▸ DIRECTION
Return each line of the records below that contains the word "what".

▸ DATA SHOWN
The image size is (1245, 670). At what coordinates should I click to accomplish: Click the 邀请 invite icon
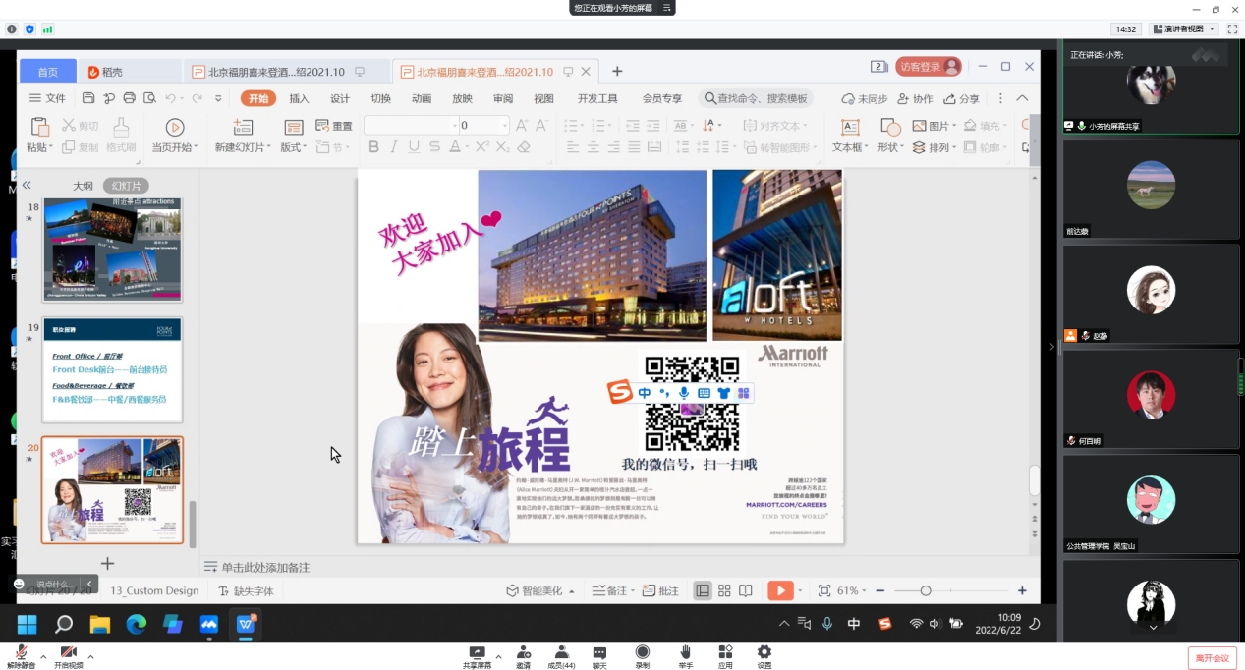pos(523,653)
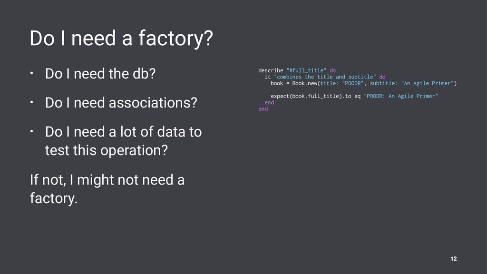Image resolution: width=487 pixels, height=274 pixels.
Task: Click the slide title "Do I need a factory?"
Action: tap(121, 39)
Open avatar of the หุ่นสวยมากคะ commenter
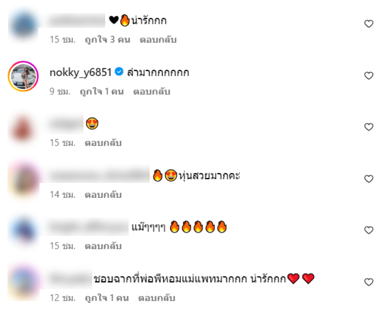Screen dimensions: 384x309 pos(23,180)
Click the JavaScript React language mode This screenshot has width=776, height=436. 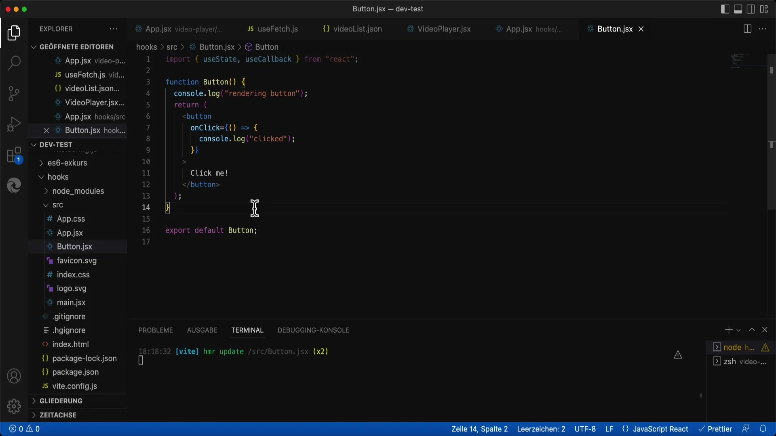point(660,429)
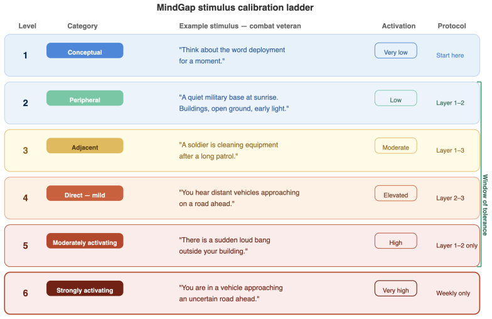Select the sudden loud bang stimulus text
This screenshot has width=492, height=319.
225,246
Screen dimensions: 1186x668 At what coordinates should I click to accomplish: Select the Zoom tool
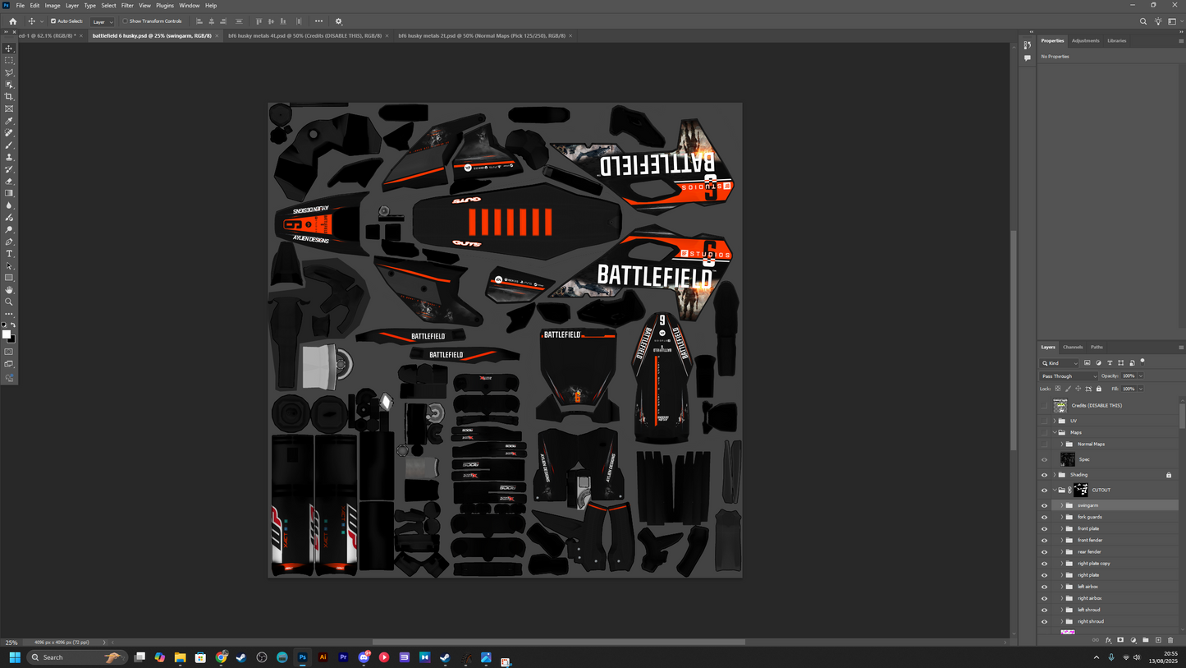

▸ RESPONSE TO THE TASK
The image size is (1245, 670). At what coordinates should I click to accomplish: Click the 邀请 invite icon
Screen dimensions: 1186x668 At what coordinates should I click to accomplish: Select the Zoom tool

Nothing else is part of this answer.